Nature inspiration for your outdoor pursuits
Spring is on the horizon, with the days getting longer and daffodils starting to peak out of the earth. This puts many of us in a planning mood – where will we go on holiday? What would we like to see? When should we go?
Every season has its own kaleidoscope of natural beauty, so we've lined up a snapshot of some of the sights you can see throughout the year right here in the UK. If you’d like to find out more about the more than 200 RSPB reserves, please just visit the RSPB website.
Seabirds on the wing
Head to Rathlin Island to see Northern Ireland’s largest seabird colony. As well as puffins there are also guillemot, kittiwake, razorbill, fulmar, even Northern Ireland’s only pair of breeding cough and corncrake!
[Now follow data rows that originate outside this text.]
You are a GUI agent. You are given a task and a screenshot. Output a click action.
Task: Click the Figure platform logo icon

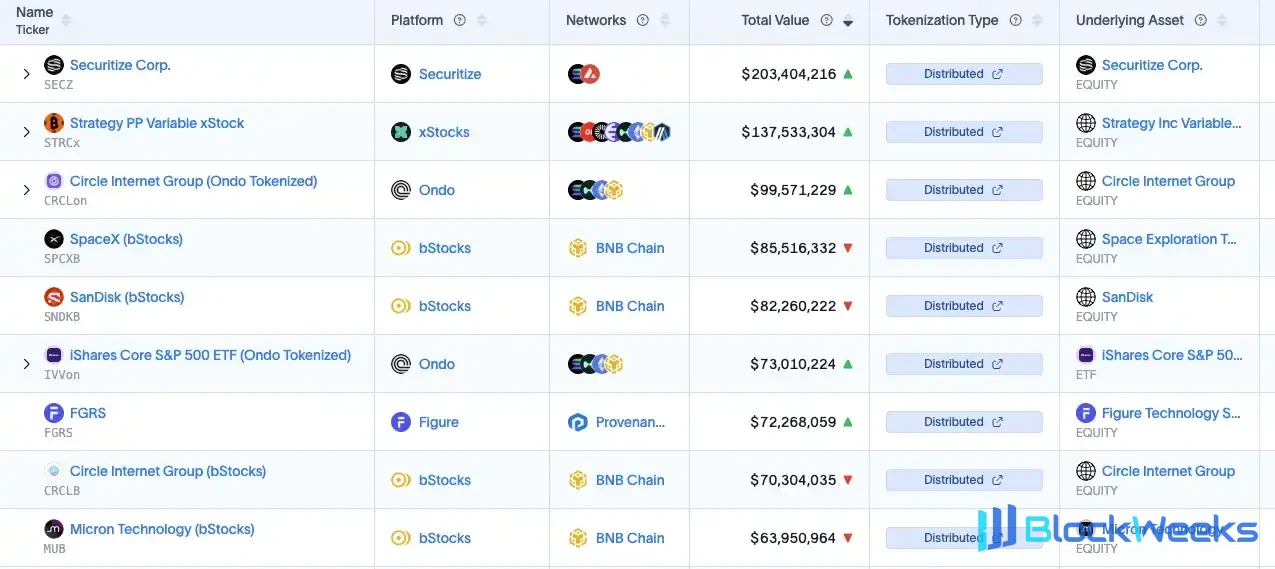[401, 422]
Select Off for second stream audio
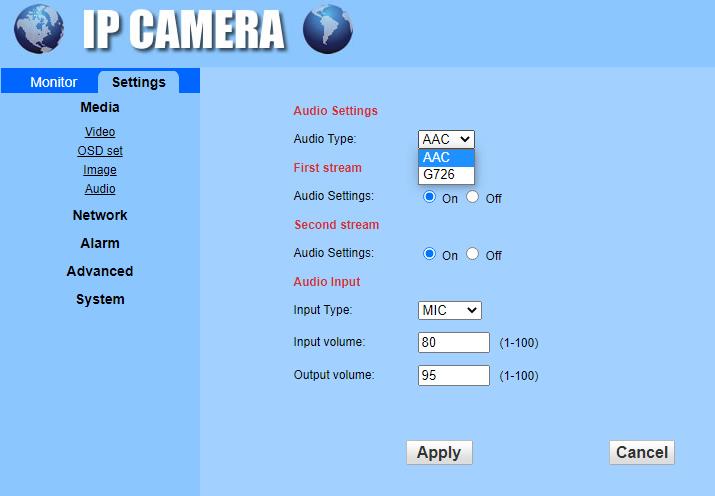This screenshot has width=715, height=496. 473,254
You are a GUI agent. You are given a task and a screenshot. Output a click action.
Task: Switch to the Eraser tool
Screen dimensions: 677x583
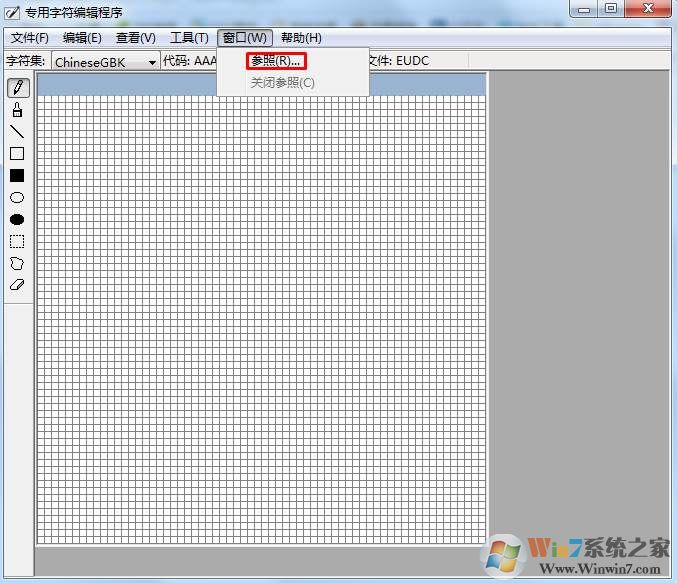pos(17,285)
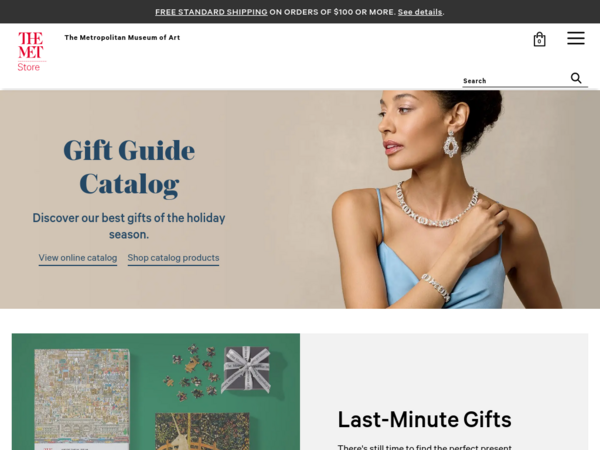Click the unicorn tapestry puzzle image
600x450 pixels.
[x=202, y=431]
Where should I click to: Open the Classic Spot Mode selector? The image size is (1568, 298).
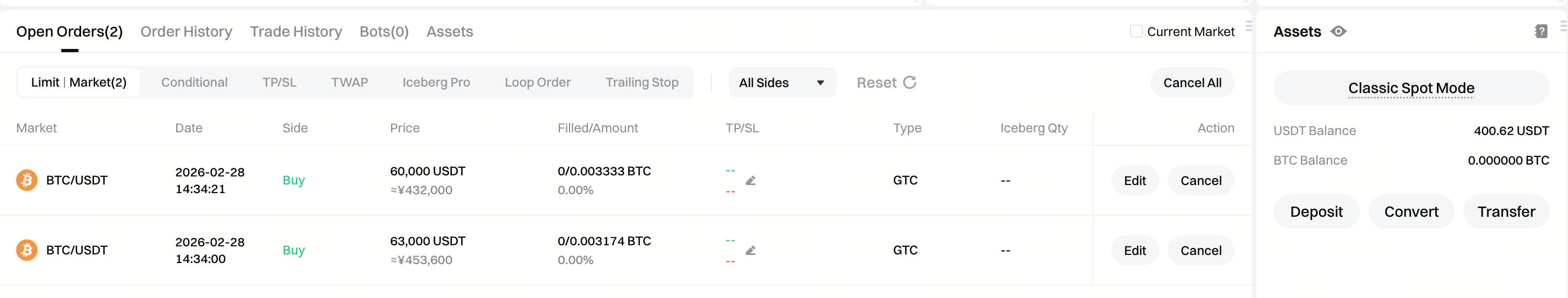pos(1411,88)
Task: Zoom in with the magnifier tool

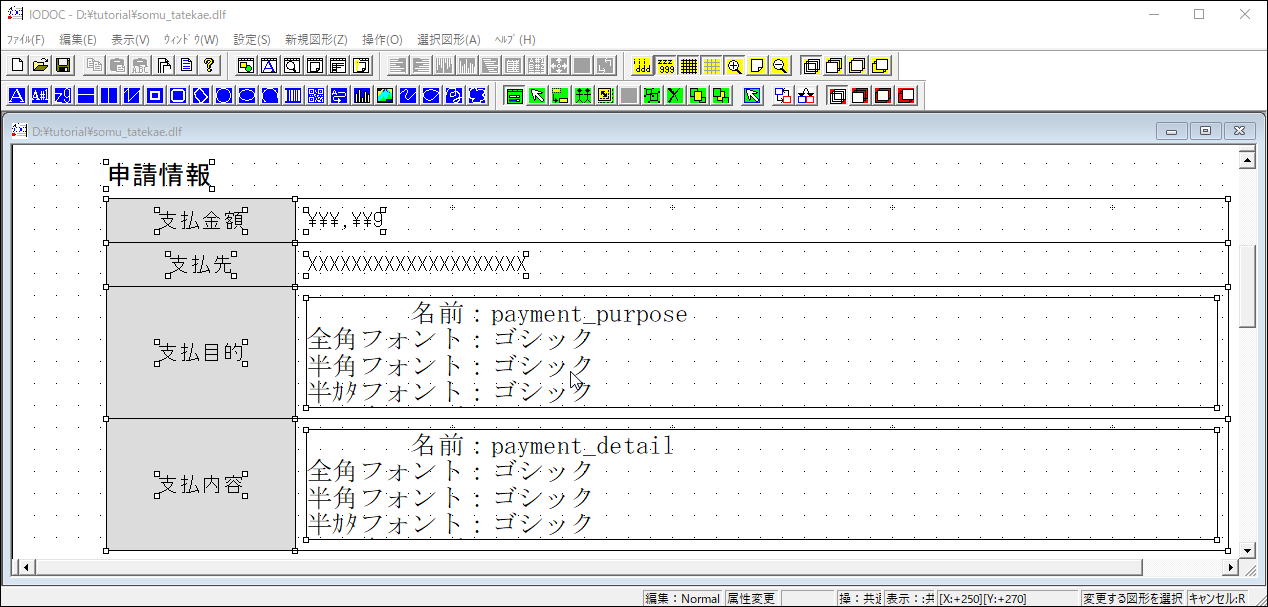Action: 734,64
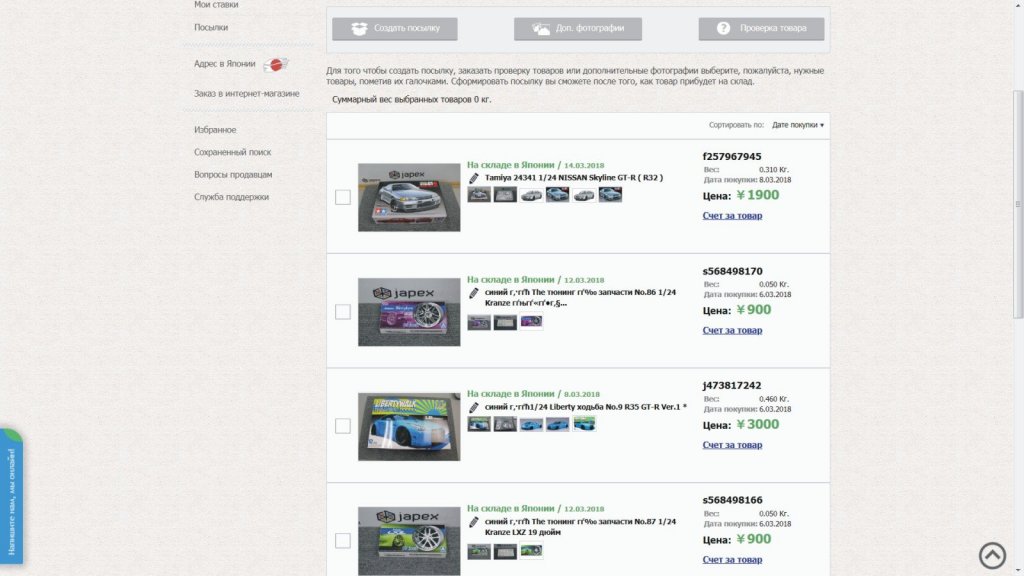Click the pencil edit icon beside Tamiya Skyline

474,178
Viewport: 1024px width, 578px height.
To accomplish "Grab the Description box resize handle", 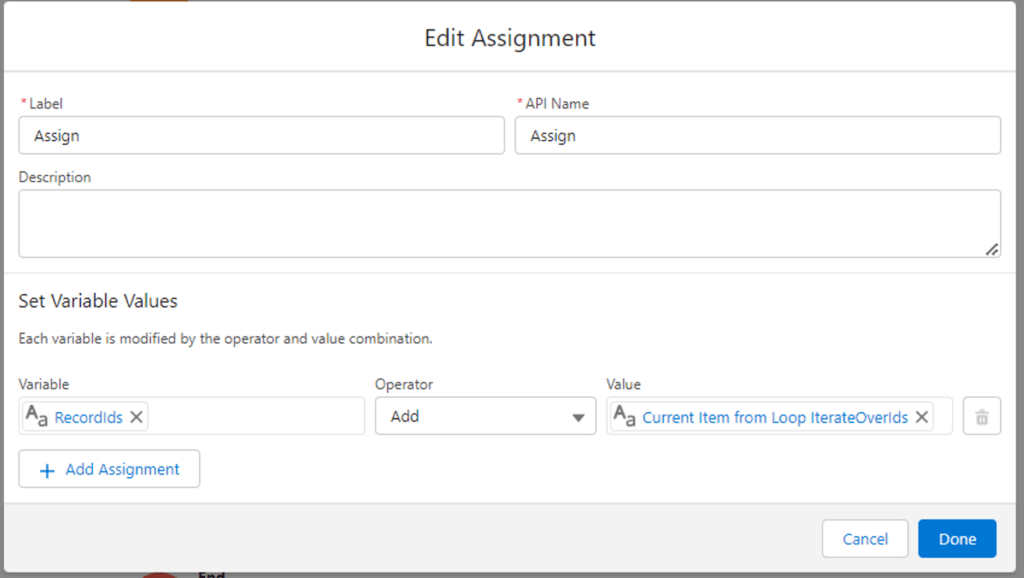I will coord(991,249).
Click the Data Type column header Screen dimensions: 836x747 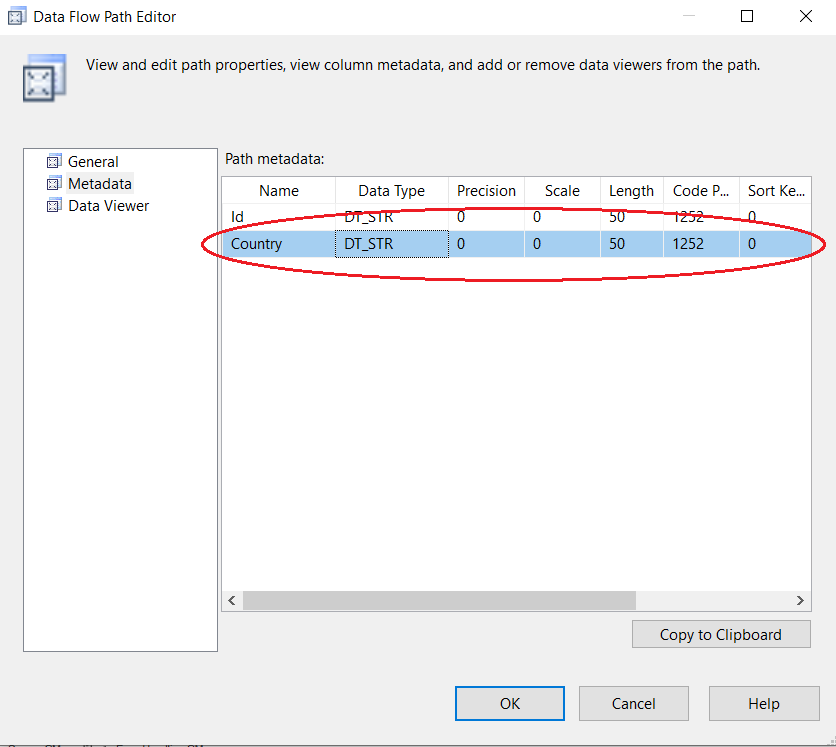391,191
Visit in May for the best views of birds plotting out their nests, and to see the first chicks - many of which hatch on bare ledges right in full view of lucky visitors.
The Oa on Islay, Scotland, is one of the best places to spot golden eagles. They soar above the cliffs and moors, and in the early spring you can admire their territorial display flights.
Looking for some quiet contemplation? Then Blean Woods in Canterbury might be for you. This beautiful and ancient woodland has five trails to explore, the longest of which takes you on an eight-mile wander through mature oaks that host lesser spotted woodpeckers and nightingales.
Grass snakes? Dragonflies? Otters?
Nestled between the mountains of southern Snowdonia and the Cambrian hills, Ynys-hir has grass snakes, common lizards, bluebells, otters in the quiet pools, and a whole host of birds including pied flycatchers and redstarts. This incredible reserve, turning 50 this year, has something for everyone.
Itching for some insects
Canvey Wick in Essex is 93.2 hectares of bursting wildlife – as many species per square metre as there are in a rainforest! It’s one of the most important British sites for endangered invertebrates, the creatures at the heart of any thriving ecosystem. At Canvey Wick they help whole fields of wildflowers burst into bloom and provide ample food for the insect-eating yellow wagtails and skylarks.
Raving about reptiles
Arne in Dorset is one of the few places in the UK where you can see all six of the UK’s native reptiles. On a warm day you might catch a glimpse of a sand lizard soaking up some sun, or see a slow worm slithering across the path. It also has the largest flock of spoonbills, and is one of the best places to spot the Dartford warbler.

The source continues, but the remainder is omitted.